The more nicotine receptors you have over time, the more nicotine you need to feel the same effect, or just to feel normal. People who use nicotine regularly experience restlessness, anxiety and mood swings when they don’t have access to nicotine, much like the feeling of intense hunger.

Imagine a couple of baby chicks in a nest, chirping with open mouths and it’s your job to feed them. Give them a little food, and they quiet down right away. Now imagine that instead of two chicks there’s an ever-growing flock squawking at you incessantly – you need a constant supply of food! That’s how your brain’s nicotinic receptors work. They keep multiplying in response to surges of nicotine, and are only satisfied with the flood of nicotine that comes from inhaling a cigarette or vaping. Because nicotine is out of your bloodstream within a few hours, the hunger and ‘noise’ from the growing flock of receptors starts all over again.

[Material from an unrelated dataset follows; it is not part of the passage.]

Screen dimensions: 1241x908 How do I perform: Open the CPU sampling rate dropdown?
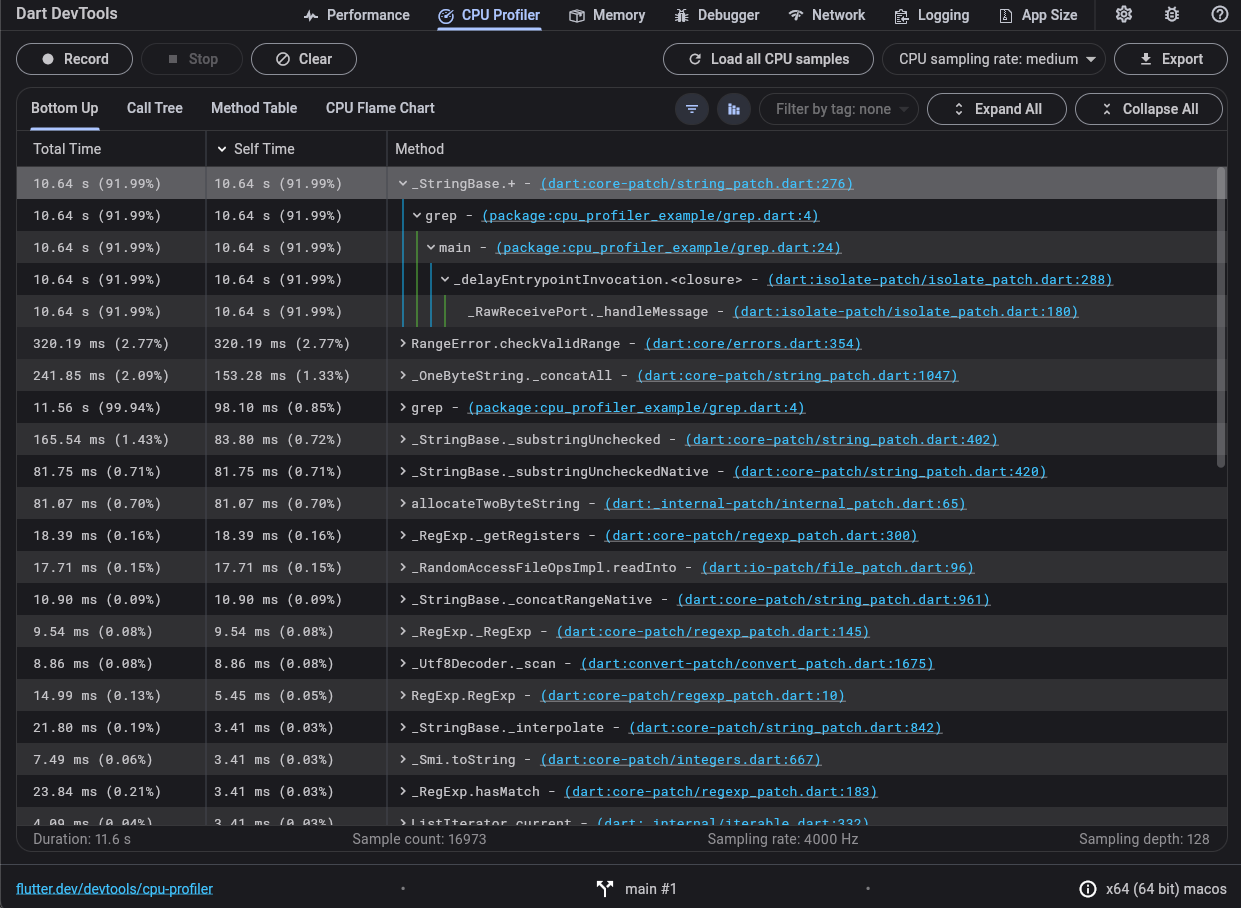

How genetics affect your habit

We now understand that genetic differences cause some people to break down nicotine faster than others. If you are one of those people, you may need to smoke more cigarettes than someone else does to get the same effect. That is why some people might smoke less than half a pack, while others chain smoke two or three packs a day.

Another difference between smokers is that some have a much greater increase in the number of nicotine receptors on their brain cells than others. In a recent study, UCLA researcher Arthur Brody and his colleagues found PET scans of the brain showed that people with a larger increase in nicotine receptors had a more difficult time quitting smoking compared to people with fewer receptors. So it’s not your fault if you have great difficulty quitting your nicotine addiction – try not to blame yourself and feel isolated in this process.

Managing your cravings

These new findings about nicotine addiction explain why using nicotine replacement therapies (NRTs), alone or in combination with other support, can greatly reduce your most intense urges to smoke — if you use them properly and consistently and at the right dose. There are also two types of oral medications that can significantly improve your chance of quitting successfully.

  • NRTs and other therapies won’t reduce every urge, but they can reduce the discomfort until your urges naturally subside.
  • Your brain reduces the number of nicotine receptors and returns to a more normal state over several weeks to months.
  • During that time, if you start smoking or vaping again, your urge to smoke and your habit will likely be just as intense as before you quit because your nicotine receptors still dominate your brain chemistry.

The single most important thing you’ll ever do for your health as a smoker is to stop smoking. The earlier you do it, the greater the benefit. If you try to quit cold turkey and you find that you can’t, there are many more options to support you on your way to success.

Talk to your health care provider and start to review them together.